Une cinquantaine de débats-citoyens ont porté sur la procréation.

Il est intéressant de rappeler que le Ministère des solidarités et de la santé avait annoncé que « chaque région [choisirait] un ou deux thèmes, dans le respect d’un équilibre »5. Et le CCNE avait en effet indiqué que chaque région traiterait 2 à 3 thèmes, et que chaque thème serait traité par 3 régions environ.

Finalement, les espaces éthiques régionaux ont tous organisé des débats sur le thème
« procréation et société », sans doute en lien avec une forte demande en ce sens et peut- être l’intérêt des responsables eux-mêmes sur ces enjeux.

En dépit de quelques difficultés pour identifier les dates, lieux et modalités d’inscription, ces débats ont fait salle comble partout.

L’écoute a été attentive et les prises de parole – quand c’était possible – nombreuses.

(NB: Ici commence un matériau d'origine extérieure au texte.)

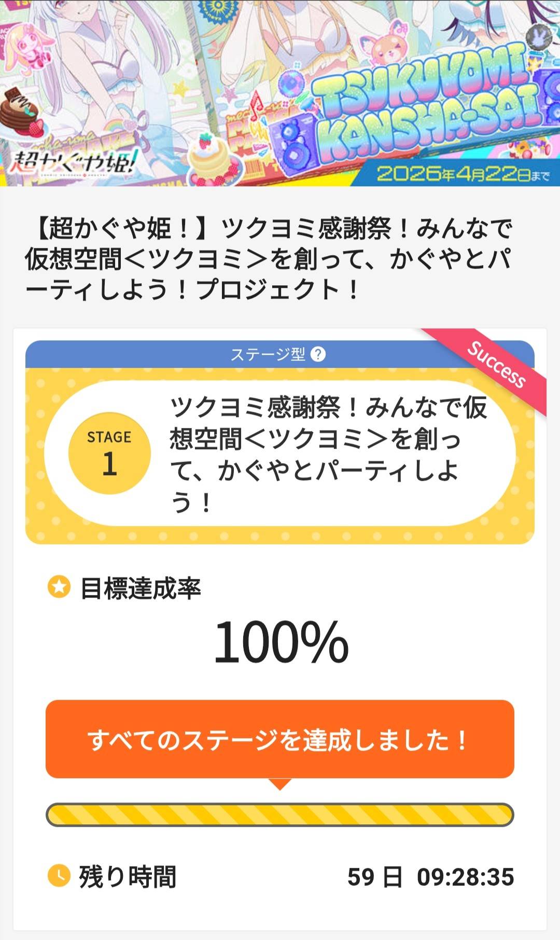Tap the 2026年4月22日まで date badge
The image size is (560, 940).
pyautogui.click(x=463, y=174)
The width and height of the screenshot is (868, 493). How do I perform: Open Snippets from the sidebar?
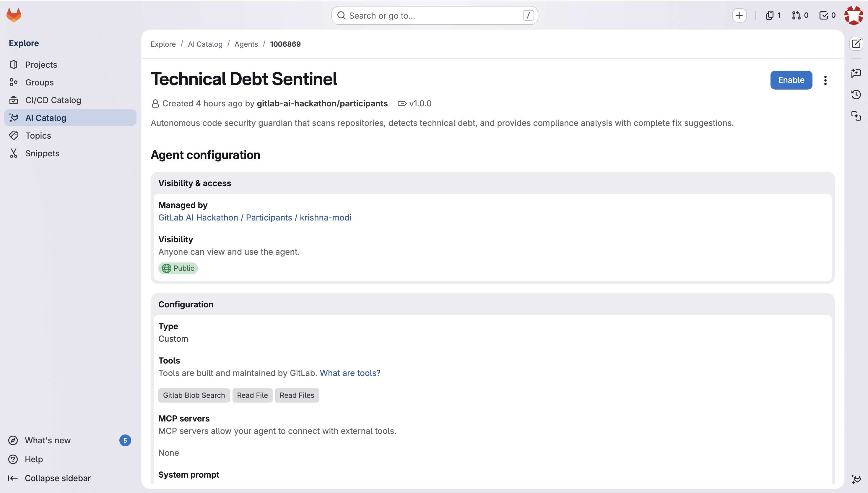[x=42, y=153]
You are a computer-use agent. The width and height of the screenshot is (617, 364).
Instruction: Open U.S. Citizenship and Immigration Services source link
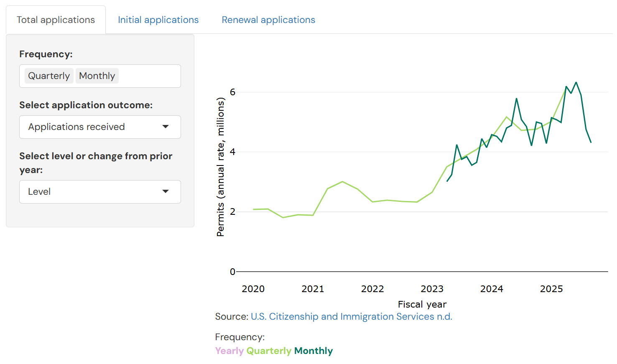(351, 317)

Les témoignages, ceux des participants comme ceux des médias (Médiapart, Le Monde, Le Figaro, La Croix, etc), ont tous attesté d’une forte proportion de personnes exprimant leurs fortes réserves et leur opposition sur les projets qui concernent la procréation, c’est-à-dire surtout la PMA sans père et la GPA.

De nombreux arguments ont été développés : anthropologiques, philosophiques, juridiques, écologiques, etc.

Les participants ont souvent précisés qu’ils s’exprimaient comme médecins, juristes, professionnels de l’enfance, enseignants, père ou mère de famille, etc. La présence de nombreux étudiants a également été remarquée.

Parmi ceux qui se sont exprimés, des personnes ont raconté parfois leur parcours personnel, qui les conduisait à exprimer fermement leur opposition à l’idée de priver volontairement des enfants de père et/ou à la pratique des mères porteuses : orphelins de père, personnes nées d’une IAD, personnes adoptées, personnes ayant adopté, personnes n’ayant jamais connu leur père pour diverses raisons ou personnes non reconnues par leur père, etc. Des témoignages puissants.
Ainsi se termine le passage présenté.